Labeled printing in Trusted Extensions relies on features from Oracle Solaris printing. As in the Oracle Solaris OS, the –job-sheets option handles banner page creation. To implement labeling, a filter converts the print job to a PostScript file. Then, the PostScript file is manipulated to insert labels on body pages, and to create banner and trailer pages.
Trusted Extensions adds the following print authorizations to implement Trusted Extensions security policy. These authorizations are checked on the print server. Therefore, remote users, such as users in labeled zones, cannot pass the authorization check.
solaris.print.admin – Enables a role to administer printing
solaris.print.list – Enables a role to view print jobs that do not belong to the role
solaris.print.nobanner – Enables a role to print jobs without banner and trailer pages from the global zone
solaris.print.unlabeled – Enables a role to print jobs without page labels from the global zone
The following user commands are extended to conform with Trusted Extensions security policy:
cancel – The caller must be equal to the label of the print job to cancel a job. Regular users can cancel only their own jobs.

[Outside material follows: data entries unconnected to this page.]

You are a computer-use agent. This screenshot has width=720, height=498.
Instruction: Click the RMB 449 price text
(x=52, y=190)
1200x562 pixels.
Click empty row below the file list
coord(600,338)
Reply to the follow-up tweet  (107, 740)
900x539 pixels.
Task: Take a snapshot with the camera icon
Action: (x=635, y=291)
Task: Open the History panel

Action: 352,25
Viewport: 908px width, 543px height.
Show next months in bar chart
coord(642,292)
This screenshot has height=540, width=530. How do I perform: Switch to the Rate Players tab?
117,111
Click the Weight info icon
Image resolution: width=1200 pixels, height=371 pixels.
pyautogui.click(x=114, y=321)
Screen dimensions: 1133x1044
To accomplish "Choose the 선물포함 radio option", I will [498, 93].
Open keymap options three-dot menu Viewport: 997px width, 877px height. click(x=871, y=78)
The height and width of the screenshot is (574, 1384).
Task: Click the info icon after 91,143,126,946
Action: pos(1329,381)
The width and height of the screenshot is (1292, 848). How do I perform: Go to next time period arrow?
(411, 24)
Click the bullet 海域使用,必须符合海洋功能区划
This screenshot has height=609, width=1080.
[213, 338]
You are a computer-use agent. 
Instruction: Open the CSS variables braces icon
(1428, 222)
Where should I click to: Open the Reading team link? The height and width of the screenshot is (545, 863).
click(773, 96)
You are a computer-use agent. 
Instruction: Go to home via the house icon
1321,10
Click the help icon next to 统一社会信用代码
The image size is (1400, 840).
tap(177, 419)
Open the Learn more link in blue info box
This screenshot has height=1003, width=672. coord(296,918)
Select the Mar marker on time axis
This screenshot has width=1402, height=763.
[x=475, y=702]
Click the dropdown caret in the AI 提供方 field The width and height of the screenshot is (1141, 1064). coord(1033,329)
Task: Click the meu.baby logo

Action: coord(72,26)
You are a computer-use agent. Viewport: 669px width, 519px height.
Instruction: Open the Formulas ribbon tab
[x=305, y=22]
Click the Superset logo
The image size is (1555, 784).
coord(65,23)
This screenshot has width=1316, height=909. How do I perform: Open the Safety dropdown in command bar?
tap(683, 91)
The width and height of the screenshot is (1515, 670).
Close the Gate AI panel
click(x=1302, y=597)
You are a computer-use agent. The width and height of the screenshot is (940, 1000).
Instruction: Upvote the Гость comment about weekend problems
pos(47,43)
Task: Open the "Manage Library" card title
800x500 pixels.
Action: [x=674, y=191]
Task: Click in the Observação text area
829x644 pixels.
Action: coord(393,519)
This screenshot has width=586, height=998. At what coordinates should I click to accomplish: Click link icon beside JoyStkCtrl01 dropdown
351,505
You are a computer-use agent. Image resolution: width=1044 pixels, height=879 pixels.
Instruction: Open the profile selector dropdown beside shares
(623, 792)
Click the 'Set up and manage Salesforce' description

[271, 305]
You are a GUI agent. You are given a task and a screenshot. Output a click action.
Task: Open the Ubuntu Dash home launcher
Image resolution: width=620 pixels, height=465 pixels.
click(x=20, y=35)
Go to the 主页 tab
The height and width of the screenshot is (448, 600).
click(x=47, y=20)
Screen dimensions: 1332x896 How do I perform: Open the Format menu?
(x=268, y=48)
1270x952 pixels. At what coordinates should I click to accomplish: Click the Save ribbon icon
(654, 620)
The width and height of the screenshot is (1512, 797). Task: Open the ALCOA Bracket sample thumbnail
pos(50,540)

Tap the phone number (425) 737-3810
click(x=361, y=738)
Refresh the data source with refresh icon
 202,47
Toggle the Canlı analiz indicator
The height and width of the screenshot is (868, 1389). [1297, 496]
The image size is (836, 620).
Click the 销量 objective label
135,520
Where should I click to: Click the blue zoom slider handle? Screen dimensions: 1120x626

lp – The –o nolabel option, which prints body pages without labels, requires the solaris.print.unlabeled authorization. The –o job-sheets=none option, which prints the job without a banner or trailer page, requires the solaris.print.nobanner authorization.
lpstat – The caller must be equal to the label of the print job to obtain the status of a job. Regular users can view only their own print jobs.
The following administrative commands are extended to conform with Trusted Extensions security policy. As in the Oracle Solaris OS, these commands can only be run by a role that includes the Printer Management rights profile.
lpmove – The caller must be equal to the label of the print job to move a job. By default, regular users can move only their own print jobs.
lpadmin – In the global zone, this command works for all jobs. In a labeled zone, the caller must dominate the print job's label to view a job, and be equal to change a job.
lpsched – In the global zone, this command is always successful. As in the Oracle Solaris OS, use the svcadm command to enable, disable, start, or restart the print service. In a labeled zone, the caller must be equal to the label of the print service to change the print service. For details about the service management facility, see the smf(7), svcadm(8), and svcs(1) man pages.